In Luxembourg and Germany, some banks have started to apply negative interest rates on deposits: In other words, they are charging interest on deposits! It was announced recently by DZ Privatbank in Luxembourg and by Deutsche Skatbank, a small credit union in Thuringia, a German land, and several German banks are about to make the same announcement. DZ Privatbank’s interest rate is -0.25%: Thus, a deposit of 1,000 euros turns into 997,5 euros after one year. “Strafzins”, meaning punitive interest rates, has become the new buzz-word in Germany.

Why are they doing this? For the simple reason, argue the banks, that the ECB itself has been applying negative rates since June, 2014, of -0.20%. Banks are losing money when depositing at the ECB, so they choose to have their clients foot the bill. The only way for those clients to escape this is by placing their money into the banks’ financial products (savings accounts, life insurance).

It is rare enough that an enterprise punishes its clients... But this strange action validates the fact that the interbank market in Europe is at a standstill, because normally a bank with liquidity makes loans to those in need, for a commission. These banks here are confessing they are putting all of their money with the ECB and this, for a very simple reason: They are certain of getting this money back, which is not necessarily the case with bank X. This precaution means that they do not have faith in the banking system, that the risk of failure remains significant. Actually, these banks are confessing that the financial crisis is far from over. Thanks for this confession...

So the client is led toward savings accounts or life insurance products. But is there any return on those? Hardly now, since interest rates are at their lowest. This is also the purpose of punitive interest rates, to force clients into the banks’ financial products, since those products bring in commissions, their bread and butter. This tells a lot about the banking system turmoil today: banks have to twist the arms of its clients in order to survive.

At the macro-economic level we can observe this aberration of the ECB’s zero-rate policy: It was supposed to jumpstart credit and growth, and it is failing miserably. And, furthermore, it profoundly perturbs the banker’s construct consisting of collecting savings and rewarding those who thus help financing the economy. When there is no investment with any yield at all, the bank becomes like a trap for the savers.
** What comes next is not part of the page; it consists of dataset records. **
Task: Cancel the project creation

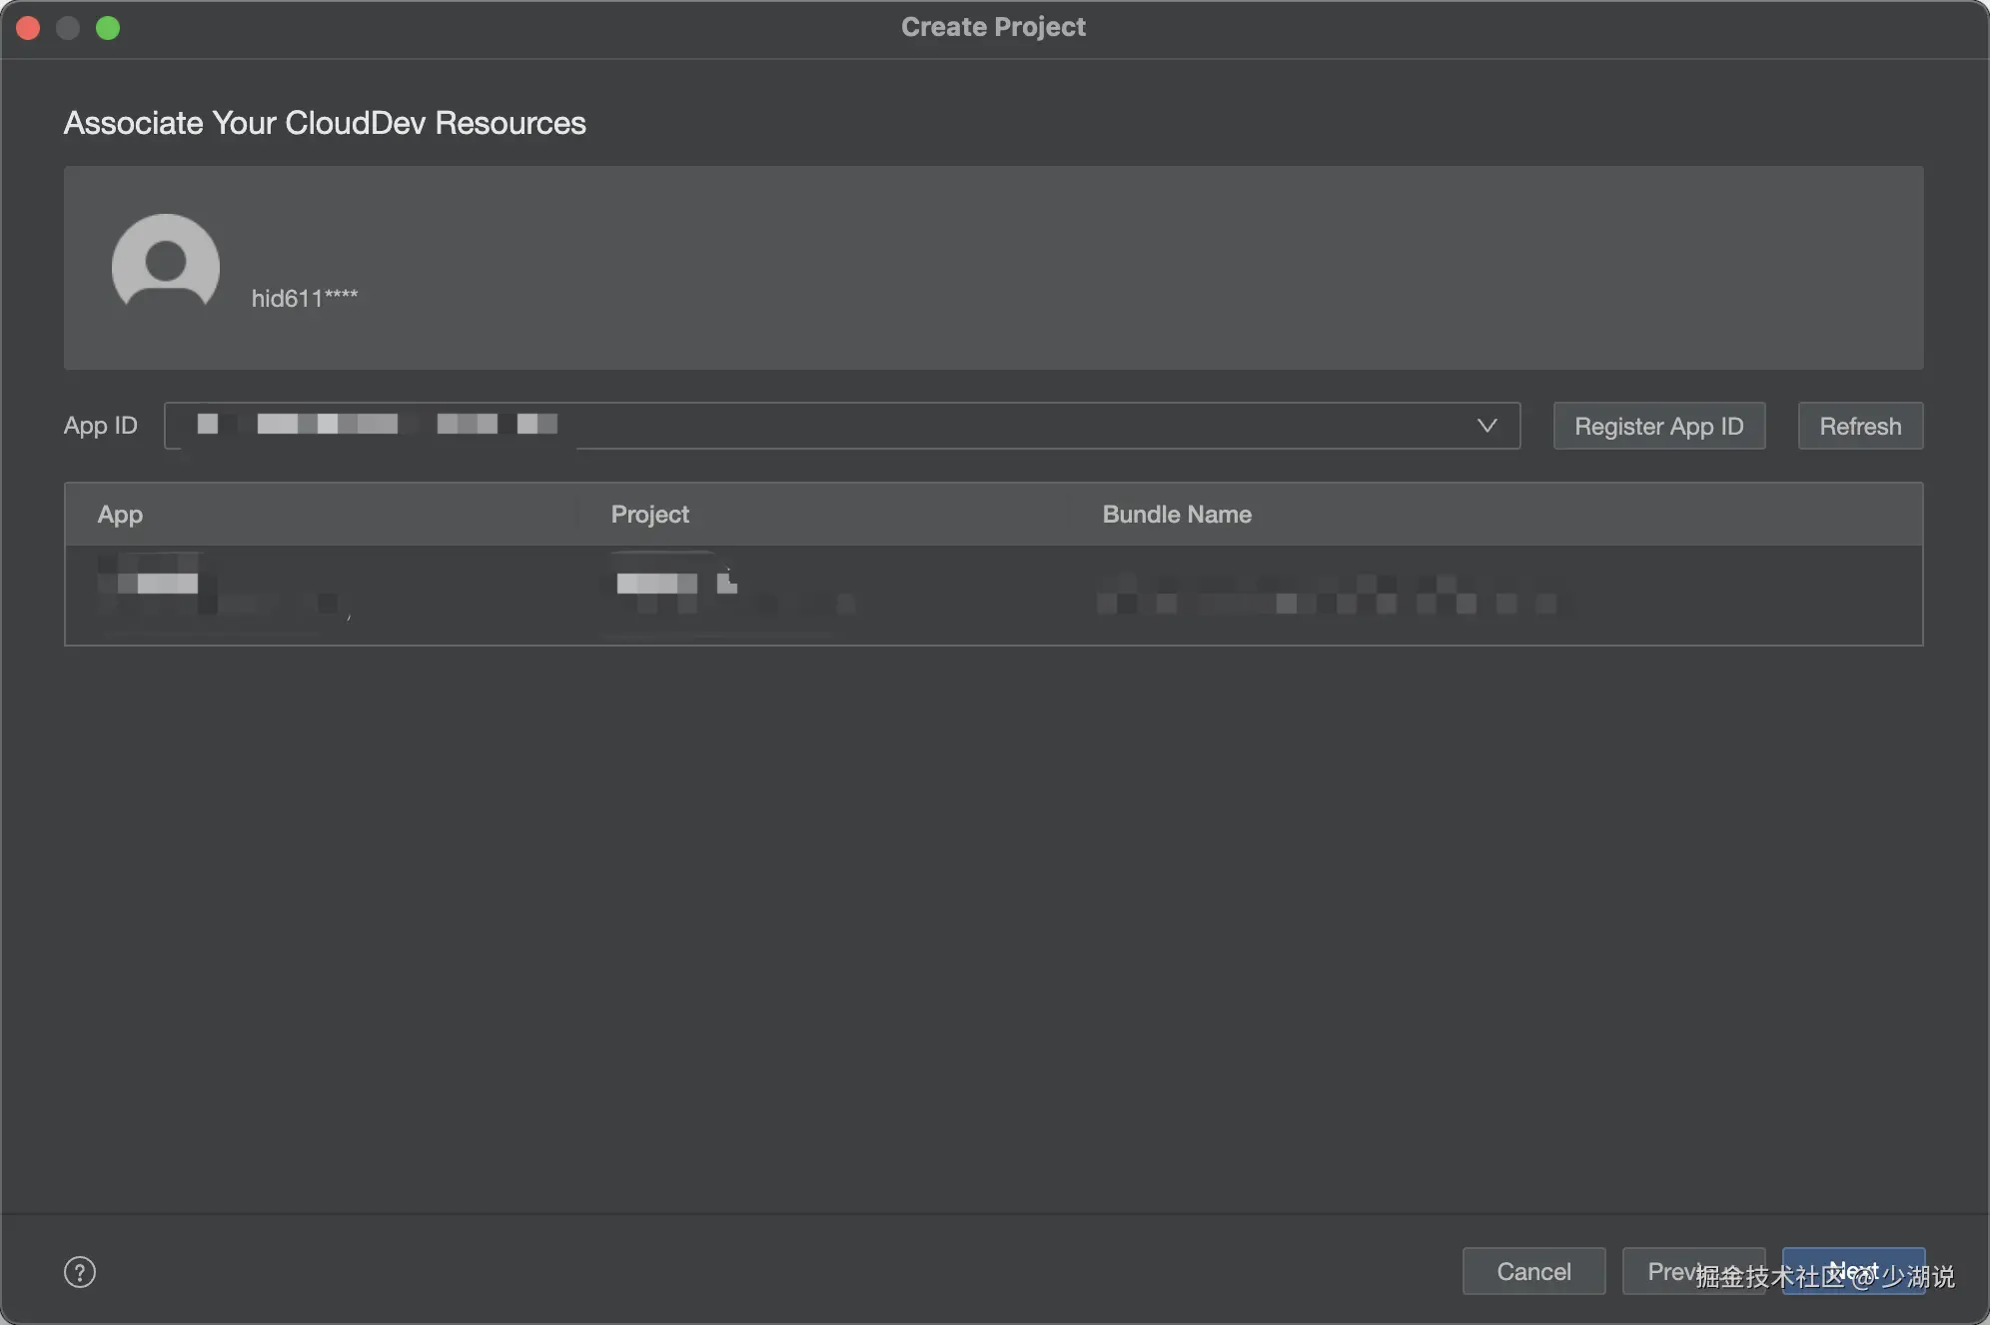Action: (x=1533, y=1271)
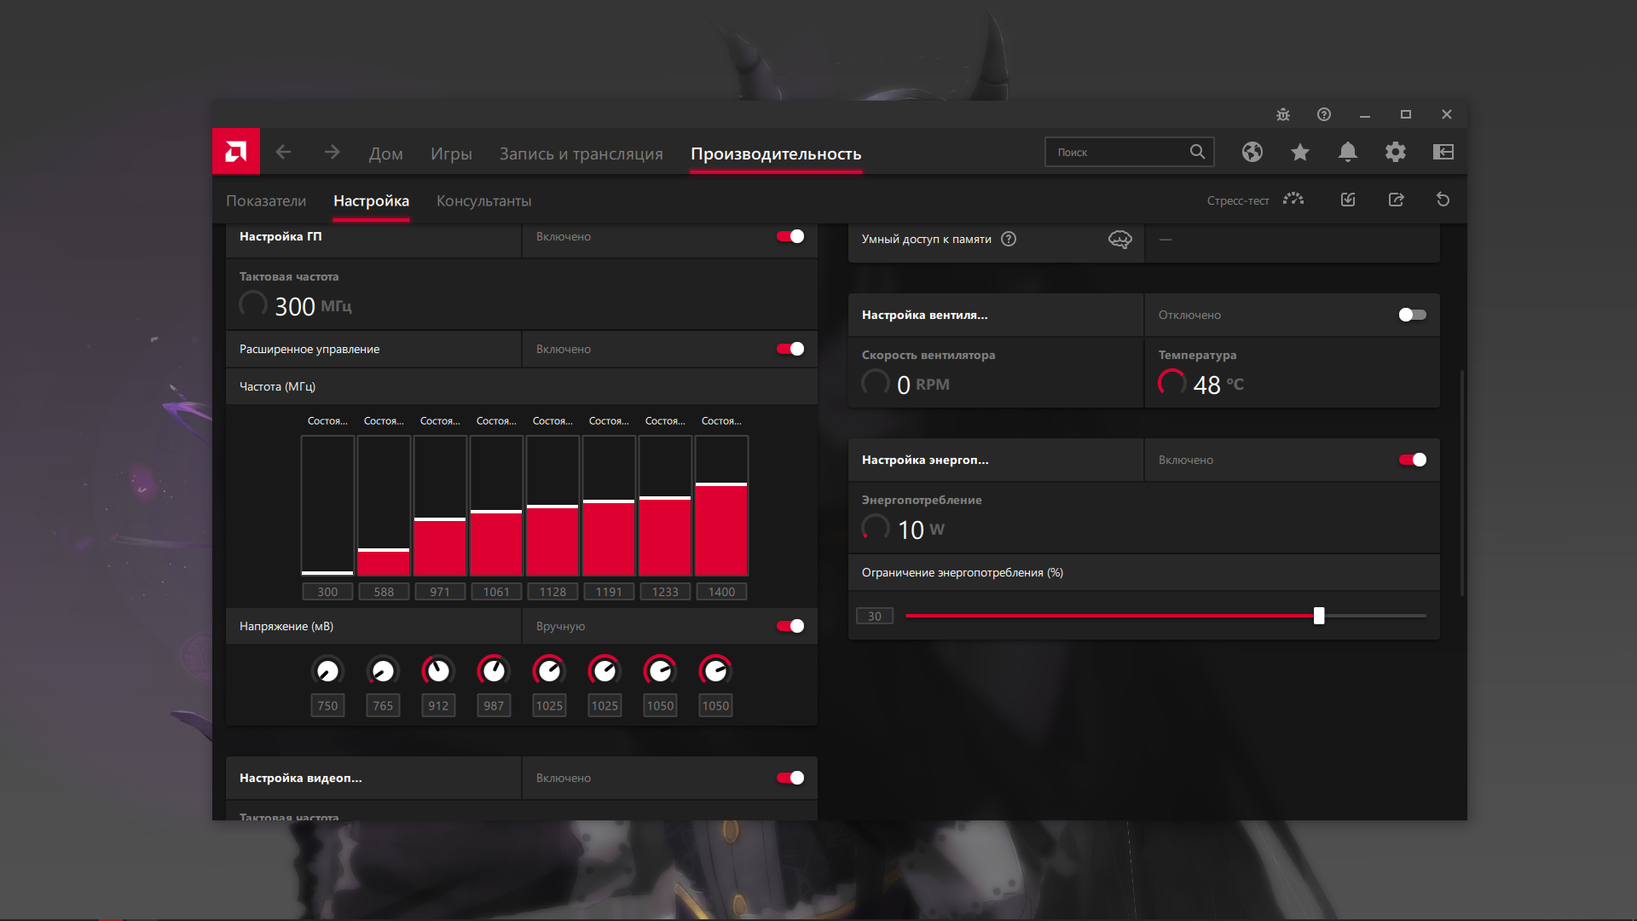Click the export profile icon
1637x921 pixels.
click(1396, 200)
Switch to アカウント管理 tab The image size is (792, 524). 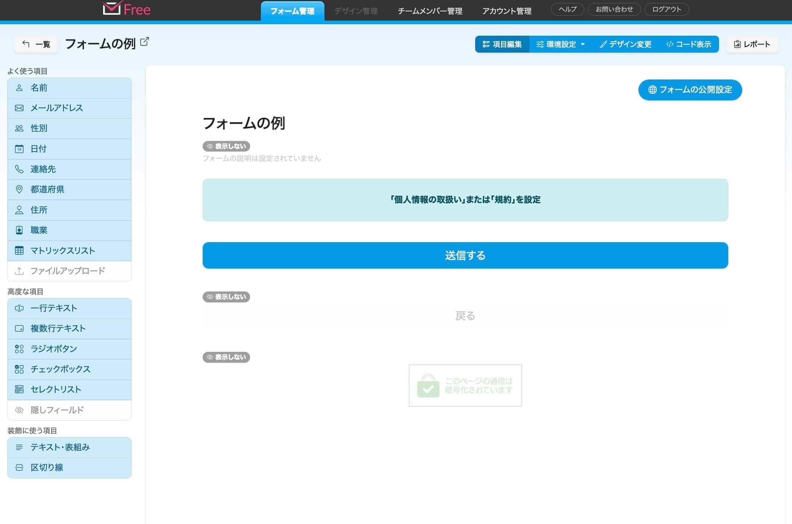click(x=507, y=11)
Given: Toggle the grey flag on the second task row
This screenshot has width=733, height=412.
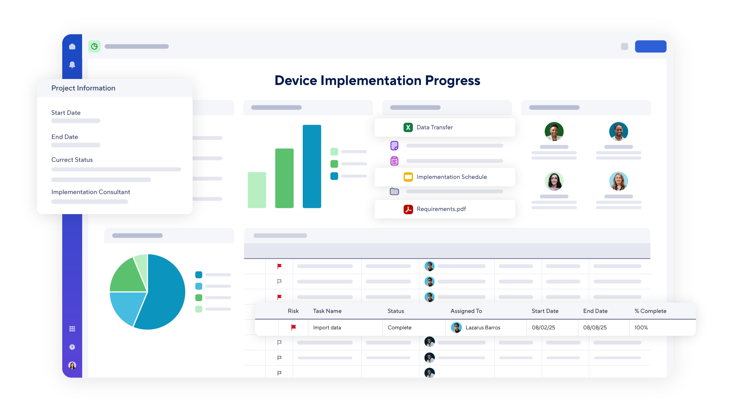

And, lastly, I would be remiss not to mention the irony of this situation, compared to gold. A foremost argument brought about by bankers when one wants to buy gold is that “it doesn’t yield any interest”. From now on, the banks are the ones not yielding any interest (either with cash or financial products), or barely. And, as everyone knows, a bank is much less solid than a gold bar... Let everyone draw one’s own conclusions.